Exercise objective: Would you reproduce the entries that follow exactly as they appear?

[Stored items]

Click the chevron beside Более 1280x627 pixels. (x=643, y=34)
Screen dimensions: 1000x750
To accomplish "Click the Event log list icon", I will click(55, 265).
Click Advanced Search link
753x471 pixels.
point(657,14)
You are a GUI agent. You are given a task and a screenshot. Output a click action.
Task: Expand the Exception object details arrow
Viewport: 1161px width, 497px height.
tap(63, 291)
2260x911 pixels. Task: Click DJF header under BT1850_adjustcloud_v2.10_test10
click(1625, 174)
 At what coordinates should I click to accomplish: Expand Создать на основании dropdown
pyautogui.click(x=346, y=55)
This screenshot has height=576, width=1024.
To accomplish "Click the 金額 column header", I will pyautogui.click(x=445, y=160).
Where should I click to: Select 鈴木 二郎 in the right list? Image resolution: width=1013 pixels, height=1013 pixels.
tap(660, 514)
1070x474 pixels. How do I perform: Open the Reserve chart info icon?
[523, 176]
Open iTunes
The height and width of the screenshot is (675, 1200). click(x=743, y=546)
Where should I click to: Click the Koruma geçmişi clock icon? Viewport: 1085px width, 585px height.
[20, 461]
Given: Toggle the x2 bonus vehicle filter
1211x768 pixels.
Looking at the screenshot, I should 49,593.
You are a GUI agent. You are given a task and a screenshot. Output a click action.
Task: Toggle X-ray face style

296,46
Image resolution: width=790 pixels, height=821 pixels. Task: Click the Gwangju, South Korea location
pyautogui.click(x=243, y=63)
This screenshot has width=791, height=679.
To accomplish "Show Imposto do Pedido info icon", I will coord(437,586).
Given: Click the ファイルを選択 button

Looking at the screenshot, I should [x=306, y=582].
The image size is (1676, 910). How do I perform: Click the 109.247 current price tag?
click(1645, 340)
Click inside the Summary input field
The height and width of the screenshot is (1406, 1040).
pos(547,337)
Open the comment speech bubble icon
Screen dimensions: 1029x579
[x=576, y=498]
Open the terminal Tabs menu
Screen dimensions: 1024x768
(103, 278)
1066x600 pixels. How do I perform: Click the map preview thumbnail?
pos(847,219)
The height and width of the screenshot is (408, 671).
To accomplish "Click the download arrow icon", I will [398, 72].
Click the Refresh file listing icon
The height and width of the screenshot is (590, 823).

Reply to the task:
Click the chevron beside Более 1280x627 pixels. (x=643, y=34)
Screen dimensions: 1000x750
To accomplish "Click the Event log list icon", I will click(55, 265).
Click Advanced Search link
753x471 pixels.
point(657,14)
You are a GUI agent. You are given a task and a screenshot. Output a click action.
Task: Expand the Exception object details arrow
Viewport: 1161px width, 497px height.
tap(63, 291)
2260x911 pixels. Task: Click DJF header under BT1850_adjustcloud_v2.10_test10
click(1625, 174)
 At what coordinates should I click to accomplish: Expand Создать на основании dropdown
pyautogui.click(x=346, y=55)
This screenshot has height=576, width=1024.
To accomplish "Click the 金額 column header", I will pyautogui.click(x=445, y=160).
Where should I click to: Select 鈴木 二郎 in the right list? Image resolution: width=1013 pixels, height=1013 pixels.
tap(660, 514)
1070x474 pixels. How do I perform: Open the Reserve chart info icon?
[523, 176]
Open iTunes
The height and width of the screenshot is (675, 1200). click(x=743, y=546)
Where should I click to: Click the Koruma geçmişi clock icon? Viewport: 1085px width, 585px height.
[20, 461]
Given: Toggle the x2 bonus vehicle filter
1211x768 pixels.
Looking at the screenshot, I should 49,593.
You are a GUI agent. You are given a task and a screenshot. Output a click action.
Task: Toggle X-ray face style

296,46
Image resolution: width=790 pixels, height=821 pixels. Task: Click the Gwangju, South Korea location
pyautogui.click(x=243, y=63)
This screenshot has width=791, height=679.
To accomplish "Show Imposto do Pedido info icon", I will coord(437,586).
Given: Click the ファイルを選択 button

Looking at the screenshot, I should [x=306, y=582].
The image size is (1676, 910). How do I perform: Click the 109.247 current price tag?
click(1645, 340)
Click inside the Summary input field
The height and width of the screenshot is (1406, 1040).
pos(547,337)
Open the comment speech bubble icon
Screen dimensions: 1029x579
[x=576, y=498]
Open the terminal Tabs menu
Screen dimensions: 1024x768
(103, 278)
1066x600 pixels. How do I perform: Click the map preview thumbnail?
pos(847,219)
The height and width of the screenshot is (408, 671).
To accomplish "Click the download arrow icon", I will [398, 72].
Click the Refresh file listing icon
The height and width of the screenshot is (590, 823).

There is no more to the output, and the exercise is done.